The Statute of Labourers was highly unsuccessful from the point of view of the lords, and was one of the contributing factors in the Peasants Revolt of 1381.
This excerpt from the Statute of Labourers is taken from "The Pound" by David Sinclair, with some of my own explanations added. This excerpt is essentially saying that all wages should return to 1347 rates, and lists many occupations and the wages allowed to them.
First, that carters, ploughmen, drivers of the plough, shepherds, swineherds, deies [dairy maids], and all other servants, shall take liveries and wages, accustomed the said twentieth year [of Edward IIIs reign, ie 1347, or four years before ] so that in the country where wheat was wont to be given, they shall take for the bushel ten pence, or wheat at the will of the giver, till it be otherwise ordained.

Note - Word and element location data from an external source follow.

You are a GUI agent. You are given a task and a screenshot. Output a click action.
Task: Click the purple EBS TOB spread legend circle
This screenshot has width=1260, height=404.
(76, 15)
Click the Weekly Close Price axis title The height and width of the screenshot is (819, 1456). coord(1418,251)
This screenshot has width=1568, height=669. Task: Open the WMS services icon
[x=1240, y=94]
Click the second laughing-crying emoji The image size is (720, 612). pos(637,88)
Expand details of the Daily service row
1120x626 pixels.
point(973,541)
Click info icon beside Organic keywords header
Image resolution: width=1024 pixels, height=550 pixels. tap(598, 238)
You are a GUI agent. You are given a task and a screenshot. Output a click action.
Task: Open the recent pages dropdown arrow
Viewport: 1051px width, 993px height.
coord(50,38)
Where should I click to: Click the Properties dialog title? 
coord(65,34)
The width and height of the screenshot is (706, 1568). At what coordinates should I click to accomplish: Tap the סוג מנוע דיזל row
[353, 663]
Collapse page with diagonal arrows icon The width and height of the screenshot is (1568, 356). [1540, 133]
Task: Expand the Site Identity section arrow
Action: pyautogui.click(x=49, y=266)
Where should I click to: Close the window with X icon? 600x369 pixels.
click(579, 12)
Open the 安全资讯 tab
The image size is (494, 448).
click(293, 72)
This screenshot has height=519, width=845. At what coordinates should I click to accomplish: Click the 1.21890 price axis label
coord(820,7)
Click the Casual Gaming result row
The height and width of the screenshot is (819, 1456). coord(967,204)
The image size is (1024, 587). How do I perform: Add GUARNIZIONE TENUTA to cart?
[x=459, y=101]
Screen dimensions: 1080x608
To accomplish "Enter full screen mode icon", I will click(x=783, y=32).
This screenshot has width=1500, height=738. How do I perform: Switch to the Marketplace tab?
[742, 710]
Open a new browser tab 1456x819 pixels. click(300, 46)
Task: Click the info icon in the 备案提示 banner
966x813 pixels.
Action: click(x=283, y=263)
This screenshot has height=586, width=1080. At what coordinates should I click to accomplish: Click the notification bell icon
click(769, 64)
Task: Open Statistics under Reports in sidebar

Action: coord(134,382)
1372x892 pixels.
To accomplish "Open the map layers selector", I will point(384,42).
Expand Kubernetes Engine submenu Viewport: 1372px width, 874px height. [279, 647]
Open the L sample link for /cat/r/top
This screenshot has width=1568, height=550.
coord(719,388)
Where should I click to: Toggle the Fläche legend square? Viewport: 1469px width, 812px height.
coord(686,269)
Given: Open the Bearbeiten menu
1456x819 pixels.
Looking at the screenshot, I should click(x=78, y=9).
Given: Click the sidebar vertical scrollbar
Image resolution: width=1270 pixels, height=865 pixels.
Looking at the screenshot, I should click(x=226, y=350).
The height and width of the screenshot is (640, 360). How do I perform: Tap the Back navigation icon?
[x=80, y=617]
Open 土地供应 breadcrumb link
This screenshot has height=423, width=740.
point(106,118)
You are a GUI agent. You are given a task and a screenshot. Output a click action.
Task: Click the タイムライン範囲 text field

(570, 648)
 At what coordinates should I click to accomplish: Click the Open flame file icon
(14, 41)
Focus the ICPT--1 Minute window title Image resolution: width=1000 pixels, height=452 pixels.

And that they be allowed to serve by a whole year, or by other usual terms, and not by the day; and that none pay in the time of sarcling [hoeing] or hay-making but a penny the day; and a mower of meadows for the acre five pence, or by the day five pence; and reapers of corn in the first week of August two pence, and the second three pence, and so till the end of August, and less in the country where less was wont to be given, without meat or drink, or other courtesy to be demanded, given, or taken; and that such workmen bring openly in their hands to the merchant-towns their instruments, and there shall be hired in a common place and not privy.
Item, that carpenters, masons, and tilers, and other workmen of houses, shall not take by the day for their work, but in the manner as they were wont, that is to say: a master carpenter 3d. and another 2d.; and master free-stone mason 4d. and other masons 3d. and their servants 1d.; tilers 3d. and their knaves 1d.; and other coverers of fern and straw 3d. and their knaves 1d.; plasterers and other workers of mudwalls, and their knaves, by the same manner, without meat or drink, 1s. from Easter to Saint Michael [ 29th September] and from that time less, according to the rate and discretion of the justices.
Item, that cordwainers and shoemakers shall not sell boots nor shoes, nor none other thing touching their mystery, in any other manner than they were wont the said twentieth year: item, that goldsmiths, saddlers, horsesmiths, spurriers, tanners, curriers, tawers of leather, tailors, and other workmen, artificers, and labourers, and all other servants here not specified, shall be sworn before the justices, to do and use their crafts and offices in the manner they were wont to do the said twentieth year, and in time before, without refusing the same because of this ordinance; and if any of the said servants, labourers, workmen, or artificers, after such oath made, come against this ordinance, he shall be punished by fine and ransom, and imprisonment after the discretion of the justices.